Everything from the "768x432 pixels. How" line to the final line of the listing should be written out exactly. Skip the pictures.

» Data for processing
━━━━━━
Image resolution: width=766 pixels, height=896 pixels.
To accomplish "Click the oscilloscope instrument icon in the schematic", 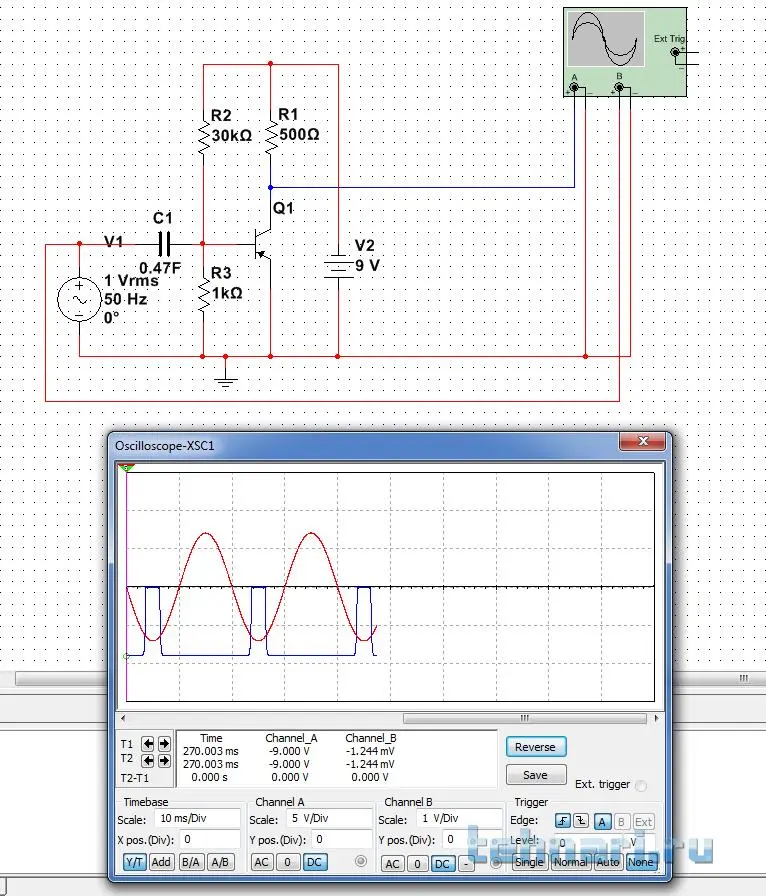I will coord(624,51).
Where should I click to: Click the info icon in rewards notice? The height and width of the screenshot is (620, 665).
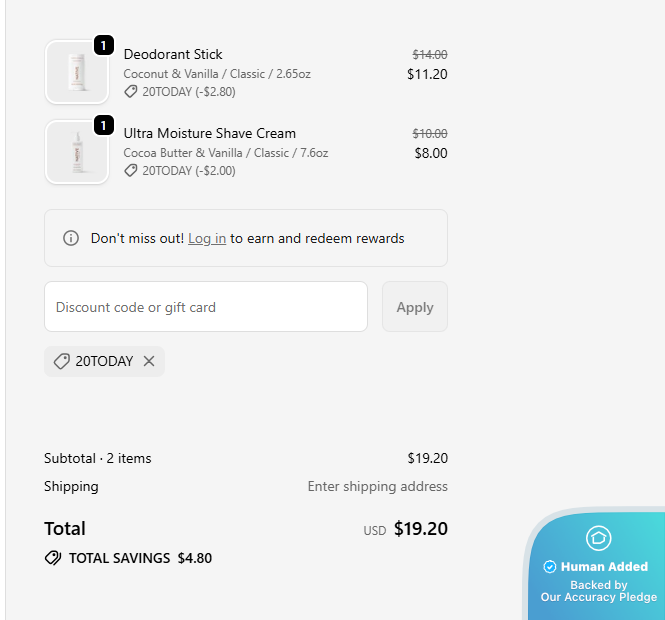(71, 238)
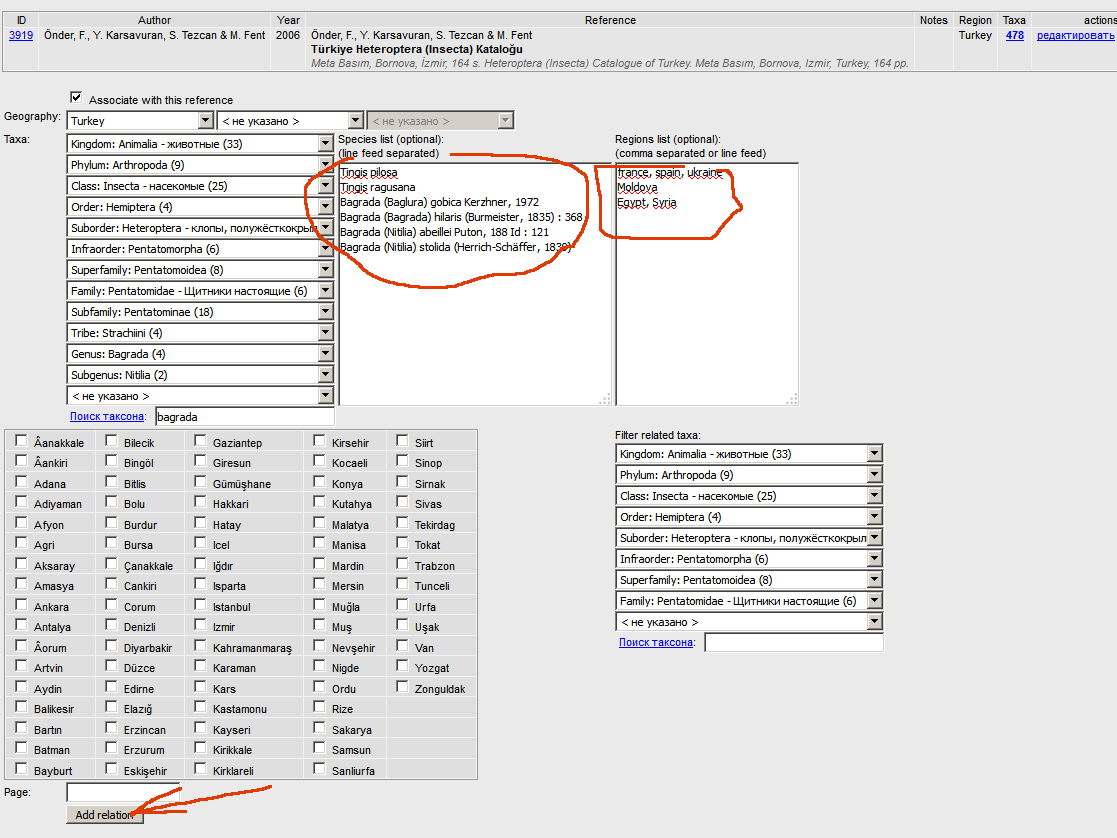Tick the Istanbul province checkbox
This screenshot has width=1117, height=838.
coord(201,606)
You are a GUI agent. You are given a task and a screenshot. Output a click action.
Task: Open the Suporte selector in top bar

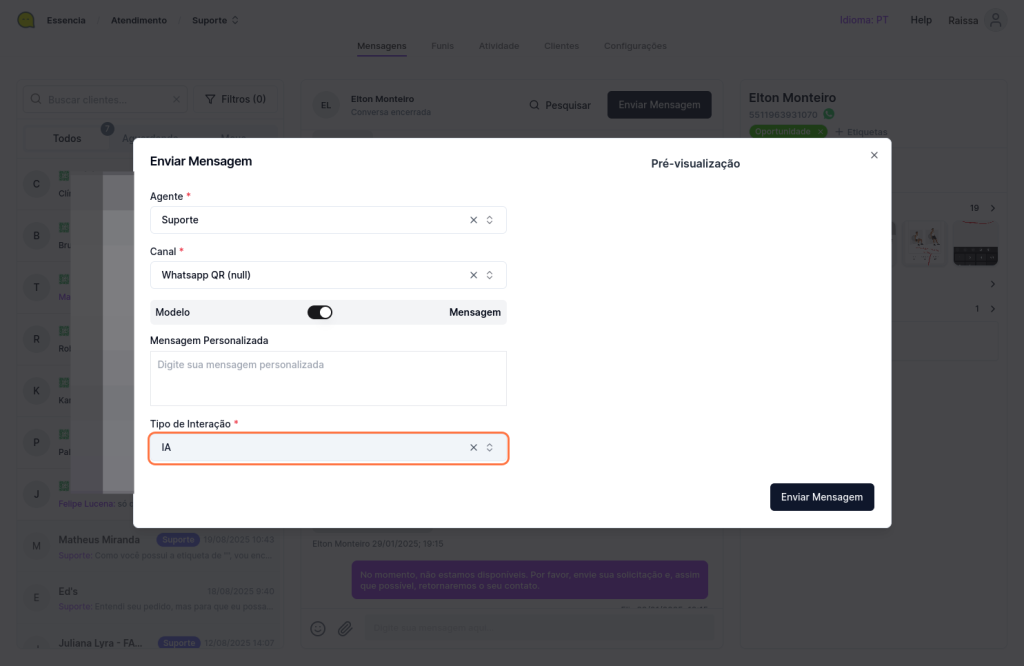click(x=215, y=20)

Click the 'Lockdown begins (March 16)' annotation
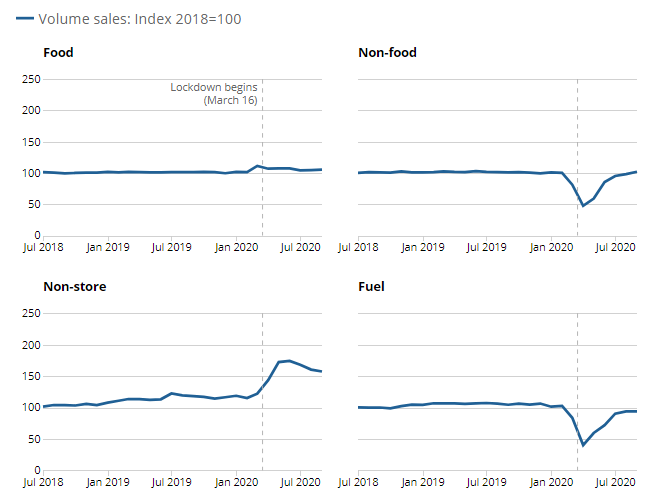(x=214, y=94)
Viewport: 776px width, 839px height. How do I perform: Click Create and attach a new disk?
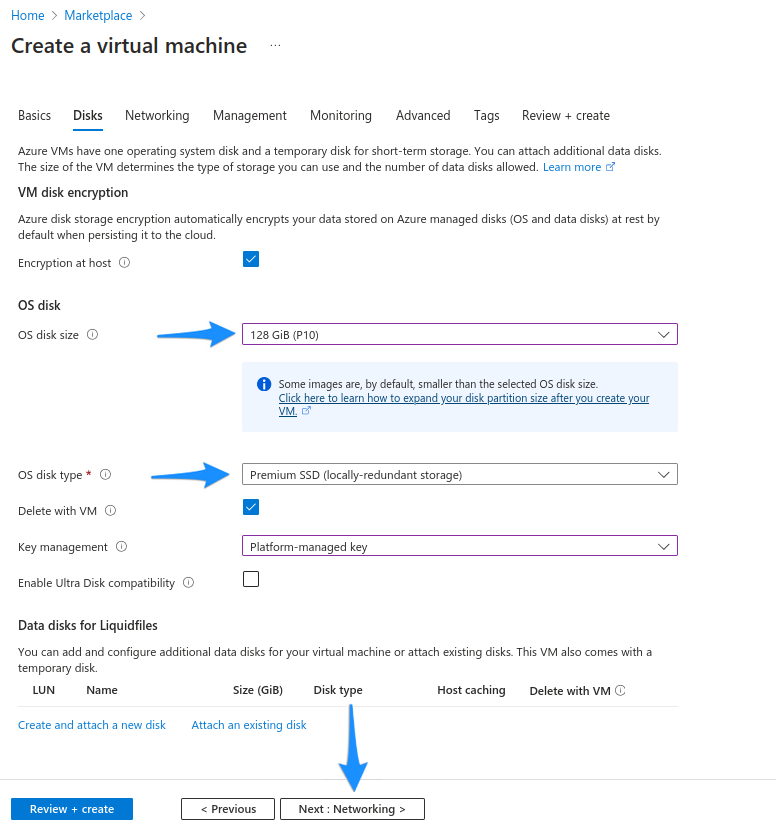click(x=92, y=724)
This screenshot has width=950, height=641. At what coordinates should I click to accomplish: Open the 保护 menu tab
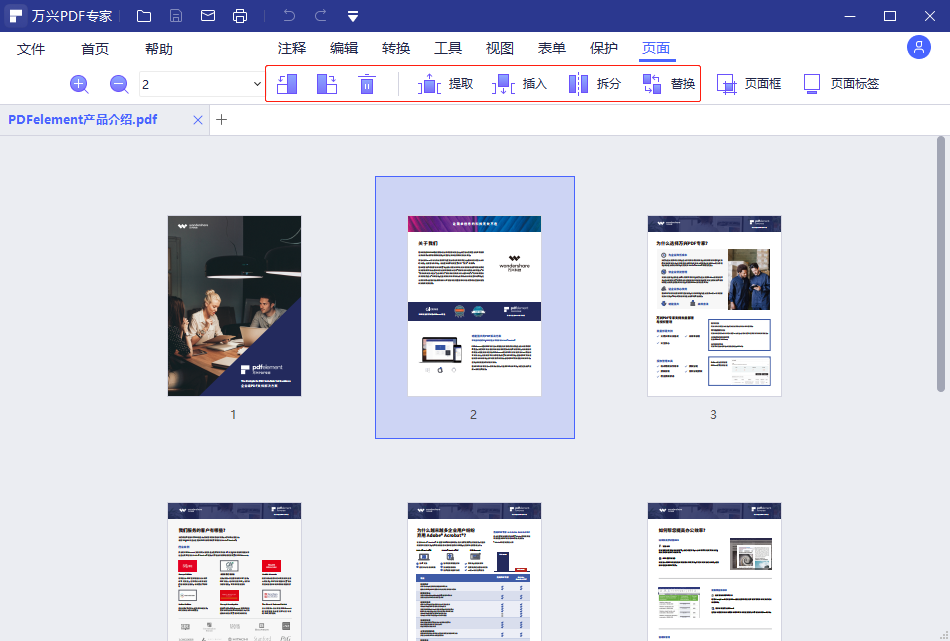point(604,48)
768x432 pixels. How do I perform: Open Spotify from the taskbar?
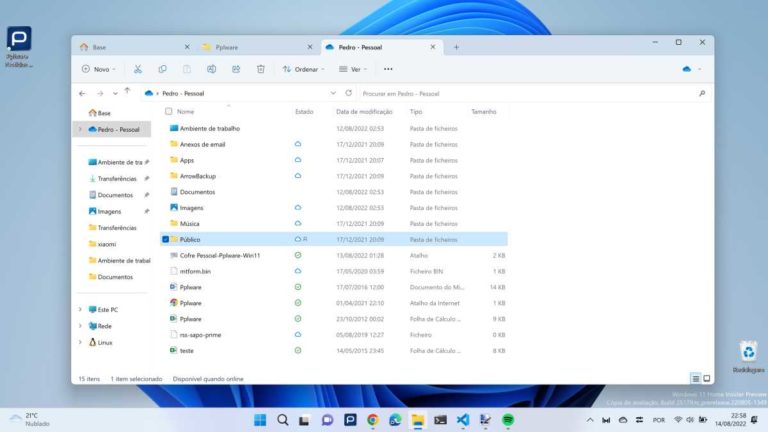click(507, 420)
━━━━━━
» Answer area
768x432 pixels. How do I perform: Open Spotify from the taskbar?
click(507, 420)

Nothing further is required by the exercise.